Perit Dial Int. 2005 Jul-Aug;25(4):374-9.
We studied the clinical characteristics that influence the risk of dialysis-related peritonitis complication in incident Chinese patients undergoing continuous ambulatory peritoneal dialysis (CAPD).
A single center, retrospective, observational cohort study was carried out to examine the risk factors of developing a first episode of dialysis-related peritonitis.
Between 1995 and 2004, 246 incident CAPD patients were recruited for analysis. During the study period of 897.1 patient-years, 85 initial episodes of peritonitis were recorded. The median peritonitis-free time for diabetic subjects was significantly worse than for nondiabetic subjects (49.0 +/- 10.5 vs 82.3 +/- 12.6 months, p = 0.0019). The difference was due mainly to a higher likelihood of developing peritonitis with gram-negative organisms in patients with diabetes mellitus (p = 0.038). Low serum albumin concentration was also associated with worse peritonitis-free survival. There was a nonsignificant trend toward an increased risk for peritonitis in the group of patients with cerebrovascular disease. According to multivariate Cox proportional hazards model for the analysis of time to first peritonitis episode, the two independent risk factors were presence of diabetes mellitus and initial serum albumin concentration. In particular, diabetes mellitus was associated with a hazard ratio of 1.50 and a 95% confidence interval of 1.05 - 2.40 (p = 0.030) to develop an initial peritonitis. Lower serum albumin level at the start of CAPD was a significant predictor of peritonitis, with hazard ratio of 1.67 for every decrease of 10 g/L, and 95% confidence interval 1.08 - 2.60 (p = 0.021).

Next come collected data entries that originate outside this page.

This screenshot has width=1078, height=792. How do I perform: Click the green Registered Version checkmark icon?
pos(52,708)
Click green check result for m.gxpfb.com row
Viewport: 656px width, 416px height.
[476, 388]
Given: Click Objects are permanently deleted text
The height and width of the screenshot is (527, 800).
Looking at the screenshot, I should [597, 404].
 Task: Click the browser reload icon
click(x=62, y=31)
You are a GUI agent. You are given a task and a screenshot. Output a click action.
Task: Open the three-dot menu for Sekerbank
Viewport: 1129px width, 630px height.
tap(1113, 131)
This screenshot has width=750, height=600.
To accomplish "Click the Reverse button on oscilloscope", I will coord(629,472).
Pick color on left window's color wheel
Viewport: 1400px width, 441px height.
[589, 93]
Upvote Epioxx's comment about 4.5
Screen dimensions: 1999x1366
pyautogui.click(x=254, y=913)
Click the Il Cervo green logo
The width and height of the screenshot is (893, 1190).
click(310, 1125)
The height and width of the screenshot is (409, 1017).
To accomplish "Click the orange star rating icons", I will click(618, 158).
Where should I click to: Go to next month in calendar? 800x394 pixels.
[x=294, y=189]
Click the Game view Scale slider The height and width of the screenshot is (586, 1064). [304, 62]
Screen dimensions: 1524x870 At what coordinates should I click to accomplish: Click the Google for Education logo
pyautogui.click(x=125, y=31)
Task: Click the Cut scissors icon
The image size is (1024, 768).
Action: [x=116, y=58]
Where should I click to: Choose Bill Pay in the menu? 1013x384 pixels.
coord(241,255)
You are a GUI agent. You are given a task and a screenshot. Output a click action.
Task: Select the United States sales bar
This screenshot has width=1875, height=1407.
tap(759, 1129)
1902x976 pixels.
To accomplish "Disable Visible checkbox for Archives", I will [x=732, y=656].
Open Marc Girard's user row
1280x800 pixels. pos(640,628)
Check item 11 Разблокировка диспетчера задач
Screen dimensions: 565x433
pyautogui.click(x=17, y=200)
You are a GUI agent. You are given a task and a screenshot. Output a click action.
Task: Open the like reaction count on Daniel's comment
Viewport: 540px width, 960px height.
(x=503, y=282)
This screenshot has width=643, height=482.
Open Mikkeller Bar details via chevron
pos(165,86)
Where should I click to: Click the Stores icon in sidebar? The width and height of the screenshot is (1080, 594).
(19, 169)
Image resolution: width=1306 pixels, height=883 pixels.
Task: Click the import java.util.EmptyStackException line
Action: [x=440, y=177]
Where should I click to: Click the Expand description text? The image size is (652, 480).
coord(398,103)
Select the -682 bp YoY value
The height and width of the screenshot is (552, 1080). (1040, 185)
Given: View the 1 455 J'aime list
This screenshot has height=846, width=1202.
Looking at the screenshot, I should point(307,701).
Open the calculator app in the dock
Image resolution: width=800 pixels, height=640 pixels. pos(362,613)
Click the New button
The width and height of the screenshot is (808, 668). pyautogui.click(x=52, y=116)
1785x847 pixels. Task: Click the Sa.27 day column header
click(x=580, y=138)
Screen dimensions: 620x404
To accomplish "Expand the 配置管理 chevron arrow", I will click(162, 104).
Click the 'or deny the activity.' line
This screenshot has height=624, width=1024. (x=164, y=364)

Our results confirm the susceptibility of diabetic CAPD and hypoalbuminemic patients to peritonitis, and highlight the role of further studies in reducing this complication.
我们研究了影响中国新接受持续性非卧床腹膜透析(CAPD)患者发生透析相关腹膜炎并发症风险的临床特征。
开展了一项单中心、回顾性、观察性队列研究,以检查首次发生透析相关腹膜炎的危险因素。
1995年至2004年期间,招募了246例新接受CAPD的患者进行分析。在897.1患者年的研究期间,记录了85例腹膜炎初始发作。糖尿病患者无腹膜炎的中位时间显著短于非糖尿病患者(49.0±10.5 vs 82.3±12.6个月,p = 0.0019)。这种差异主要是由于糖尿病患者发生革兰氏阴性菌引起的腹膜炎的可能性更高(p = 0.038)。低血清白蛋白浓度也与无腹膜炎生存期较差相关。脑血管疾病患者组发生腹膜炎的风险有增加的非显著趋势。根据多变量Cox比例风险模型分析首次腹膜炎发作时间,两个独立的危险因素是糖尿病的存在和初始血清白蛋白浓度。特别是,糖尿病发生初始腹膜炎的风险比为1.50,95%置信区间为1.05 - 2.40(p = 0.030)。CAPD开始时较低的血清白蛋白水平是腹膜炎的显著预测因素,每降低10 g/L风险比为1.67,95%置信区间为1.08 - 2.60(p = 0.021)。
我们的结果证实了糖尿病CAPD患者和低白蛋白血症患者易患腹膜炎,并强调了进一步研究在减少这种并发症方面的作用。